One step at a time. Put this foot in front of that foot, that foot in front of this foot. Forget about the heat. Ignore the pain that started five minutes after you moved out, the pain in the lower back, the pain that worked its way up your back, to your shoulders and you want to arch your back and transfer the pain somewhere else, except there is no other place, because every place hurts. The hurt is the same hurt you put up with yesterday, the day before yesterday, the same pain you will put up with tomorrow and the day after tomorrow. You will put up with the pain until the day, the hour, the minute you climb the ramp and get on the plane that takes you home. And when you climb the stairs on the ramp, you will take the pain with you, a passenger on your back.
You put up with the pain because you don’t have a choice.

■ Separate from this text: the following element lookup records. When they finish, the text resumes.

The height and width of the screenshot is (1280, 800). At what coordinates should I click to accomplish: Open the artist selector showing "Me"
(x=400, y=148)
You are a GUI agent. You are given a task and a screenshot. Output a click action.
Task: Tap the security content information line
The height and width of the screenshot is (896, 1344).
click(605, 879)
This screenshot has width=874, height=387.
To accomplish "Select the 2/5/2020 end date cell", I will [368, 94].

You put up with the pain just as you put up with the cuts and scrapes and bruises, chipped fingernails and the dirt and grime beneath what’s left of your fingernails, the dirt and grime that won’t wash out maybe until you’re in a place where civilized people don’t have that dirt, that grime.

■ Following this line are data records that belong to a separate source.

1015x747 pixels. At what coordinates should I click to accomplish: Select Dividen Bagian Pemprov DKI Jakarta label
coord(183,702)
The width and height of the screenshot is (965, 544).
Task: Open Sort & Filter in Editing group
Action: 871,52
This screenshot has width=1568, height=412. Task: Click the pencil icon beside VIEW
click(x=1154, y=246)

Every part of you hurts, places you didn’t think could hurt. Your feet and ankles and knees, sure. You walk for a living, don’t you? That’s your sole purpose, to go from here to there, and the only way to get there is to walk. Every part that supports your feet and ankles and knees -- those parts hurt. Your fingers hurt. Your ears hurt. And your eyes, when you haven’t had enough sleep, when you know you could sleep all day and most of the night.
Every part of you hurts, okay?
Ben Nunnery one day said, “My face hurts, Man. My face hurts.”